Well, in that case, saya merasa beruntung karena dapet jadwal siaran pas malem tahun baru. You wanna know why? Karena saya nggak betah berada di kerumunan malam tahun baru yang kira-kira bakalan kayak gini:

foto diambil dari sini

Foto di atas diambil pas event pawiwahan ageng beberapa waktu yang lalu, but believe me, suasana tahun baru di Malioboro sama persis kayak gitu, cuma beda siang & malem aja. Belom lagi di titik nol kilometer, isinya manusia semua. Saya nggak suka keramaian yang berlebihan kayak gitu.
Okelah pilihan untuk tahun baruan di Jogja nggak melulu di Malioboro, bisa aja di tempat yang lebih sepi kayak di pantai atau di gunung. Tahun kemarin saya melewatkan malam pergantian tahun di Kaliurang, bertiga, lumayan sepi, tapi karena sepi itulah saya nggak bisa menikmati kembang api yang bener-bener bagus dan megah. Saking jauhnya, dari Kaliurang cuma bisa liat kembang api yang disiapin sama para penyewa villa di sana.
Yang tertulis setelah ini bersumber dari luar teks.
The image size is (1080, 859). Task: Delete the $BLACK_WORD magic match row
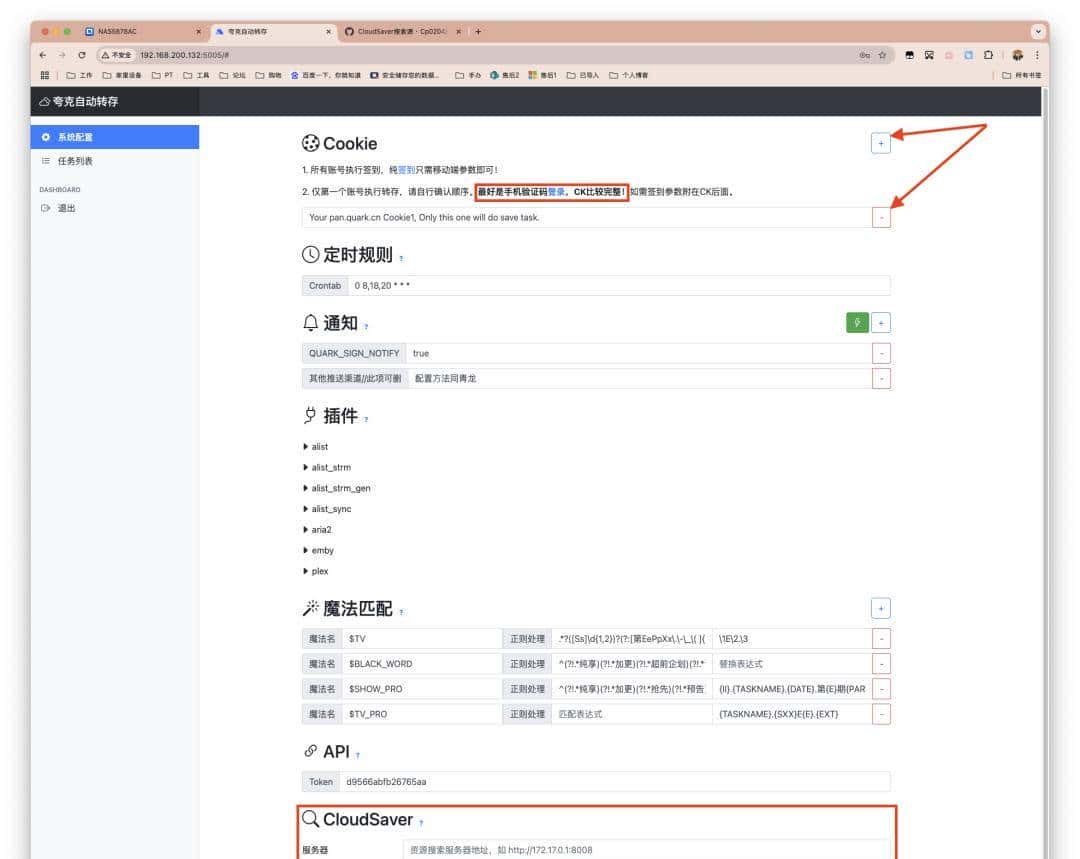[881, 664]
I mean, siapa sih yang nggak mau nonton kembang api keren kayak gini:


Sepengetahuan saya, kembang api kayak gambar di atas cuma bisa dinikmati di pusat kota. Kawasan Malioboro atau titik nol kilometer di Jogja. Saya pernah melewatkan malam pergantian tahun di kawasan nol kilometer, waktu itu masih aktif di Paguyuban Dimas Diajeng Yogyakarta, saya ikutan bikin acara malam tahun baru di Pelataran Monumen Serangan Oemoem 1 Maret. It was exhausting. Ramenya naudzubillah. Kurang lebih sama kayak foto pas pawiwahan ageng di atas.
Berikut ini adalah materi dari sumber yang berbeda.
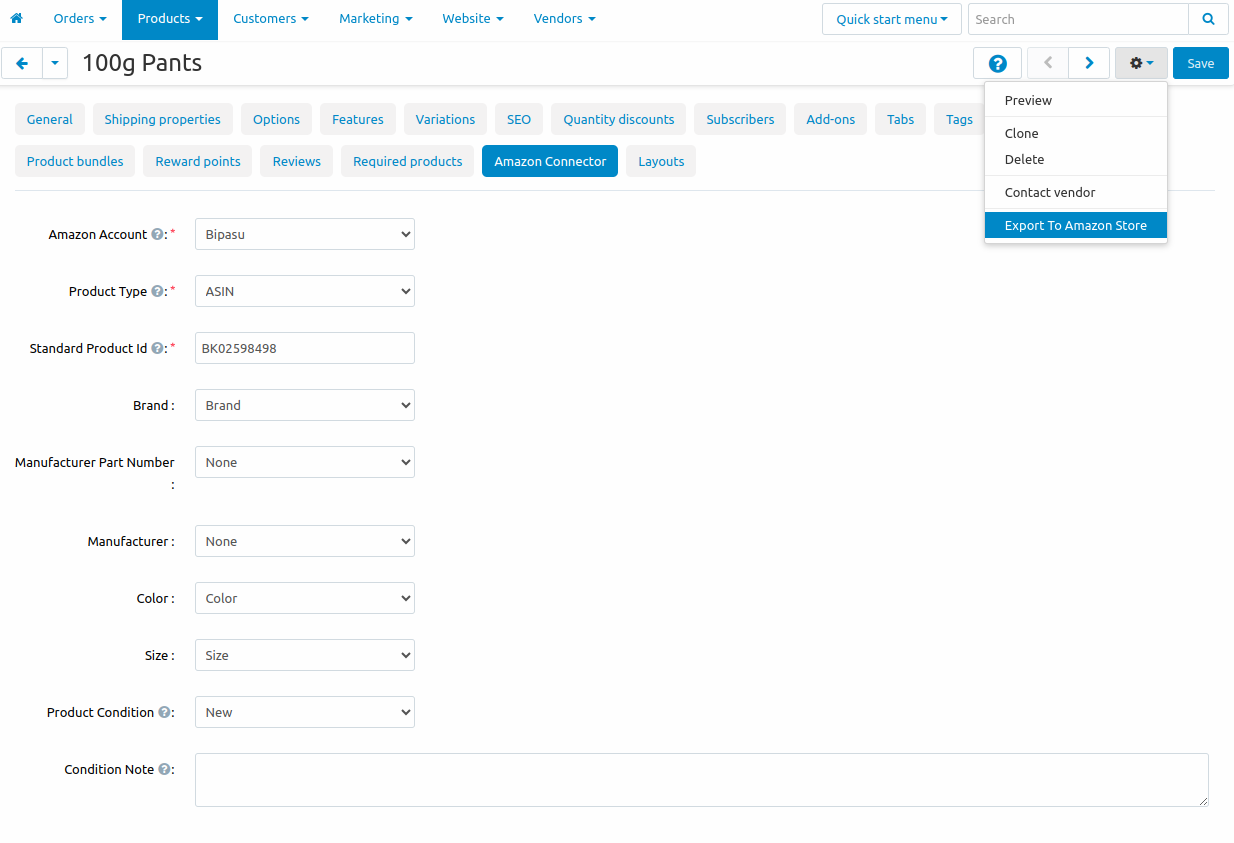Click the blue back arrow button
This screenshot has width=1234, height=843.
22,63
Melewatkan malam pergantian tahun dengan pesta? Dugem? Itu juga saya udah pernah. Kalau nggak salah tiga atau empat tahun yang lalu. Saya dan beberapa teman dari kantor lama meluncur bareng-bareng ke tempat disko cuma buat dempet-dempetan. Hampir nggak bisa bergerak. Oiya, tahun baru yang lalu saya juga sempet mampir ke klab sepulang dari Kaliurang. Rame, tapi nggak serame pengalaman pertama saya tahun baruan di klab. Kayaknya orang-orang makin sadar bagaimana cara memaknai malam tahun baru dengan lebih sederhana kali ya.
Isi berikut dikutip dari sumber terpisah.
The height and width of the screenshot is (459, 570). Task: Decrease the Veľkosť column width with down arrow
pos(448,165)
Kesimpulannya, nggak masalah saya melewatkan malam tahun baru dengan siaran, daripada berdesak-desakkan di kerumunan manusia yang nggak dikenal. Apalagi harus bertukar keringat. Siaran malam tahun baru kayaknya masih jauh lebih menyenangkan karena di kantor baru dan dengan suasana yang berbeda. Sekarang ini, yang paling penting adalah menyiapkan konten acara malam tahun baru minggu depan. Apa ya yang seru? Ada ide?